The science fiction story Black Science (art by Matteo Scalera and Dean White, published by Image) starts with dimension-travelling scientist Grant McKay running away from fish monsters. He is accompanied by a sexy lamp in a space suit, and his internal monologue is addressed at another sexy lamp. Weird, but not that important for the story. His flight leads him to the den of some frog men, who have captured and enslaved a sexy lamp. McKay frees that lamp and returns her to the fish men, whereupon they become less hostile. There are some more sexy lamps towards the end of the issue, but they are not that significant.

Black Science #1 with sexy lamp added

Black Science #1: frog men ogling their stolen sexy lamp. Makes sense to me.

 

Overall, the story works almost as well with sexy lamps instead of female characters. The “damsel in distress” motif at work here is almost as objectifying as turning her into a lamp.

Uncanny Avengers #14 (pencils by Steve McNiven, inks by John Dell, colours by Laura Martin, published by Marvel) is part of a somewhat convoluted story. The gist is that one sexy lamp with magical powers wants to perform a ritual to defeat the two major supervillains of this story (one of which is a sexy lamp), while two other superheroes (again, one of them a sexy lamp) try to stop her because they think the ritual will help the villains. Of course, this conflict is resolved by means of a lot of fighty-fighty, in the course of which one sexy lamp kills another, only to be killed in turn by one of the supervillains.

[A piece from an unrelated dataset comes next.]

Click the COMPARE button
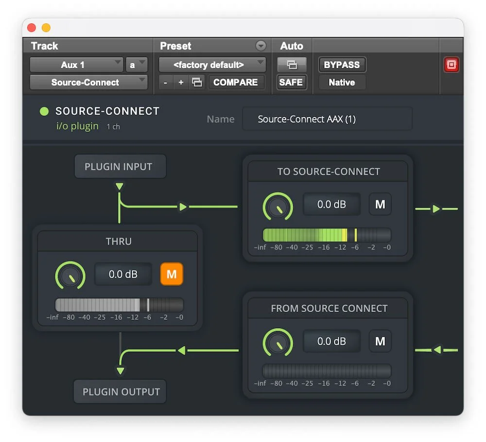This screenshot has width=486, height=442. point(237,82)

panel from Uncanny Avengers #14 with sexy lamps added

Uncanny Avengers #14: clash of the sexy lamps. Makes no sense at all.

Clearly, this fighting and killing makes much more sense when done by the Scarlet Witch and Rogue, rather than by some sexy lamps. Therefore, Uncanny Avengers #14 passes the Sexy Lamp Test, whereas Black Science #1 fails.

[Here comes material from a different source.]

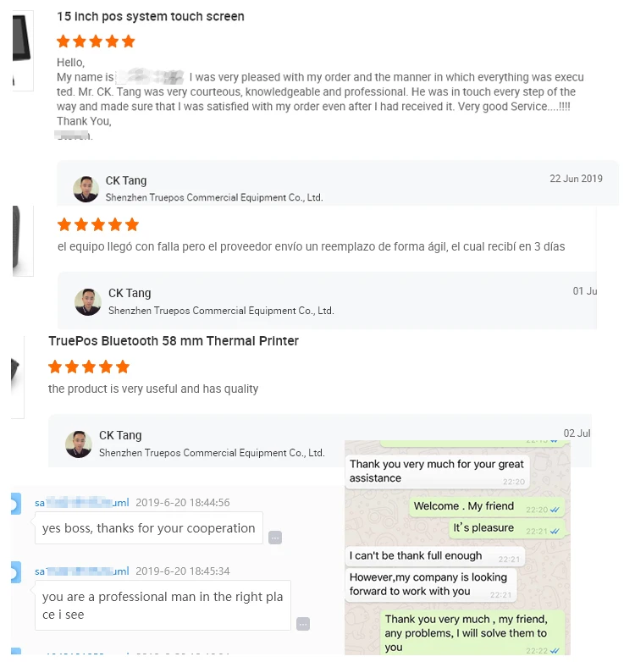Open the 15 inch pos product thumbnail
Screen dimensions: 635x662
20,47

Does that mean Uncanny Avengers is less gender biased then Black Science? Not necessarily. The problem with the Sexy Lamp Test is, it “rewards” comics with female characters who say and do a lot, but it doesn’t judge what they say and do. Despite their importance to the story, the female characters in Uncanny Avengers are “lazily” written – all women in this comic book could just as well be men (and vice versa) and nothing would change (except for Wonder Man and Scarlet Witch becoming a gay couple). These female superheroes are just male superheroes with breasts. On the other hand, the femaleness of the enslaved fish woman in Black Science reveals the society of the frog men as patriarchic, and thus at least serves a purpose within the story.

Therefore, I don’t think the Sexy Lamp Test is better at detecting gender bias than the Bechdel Test. They just point out different aspects of gender bias (in speech vs. in narrative function), so maybe they are best used in combination.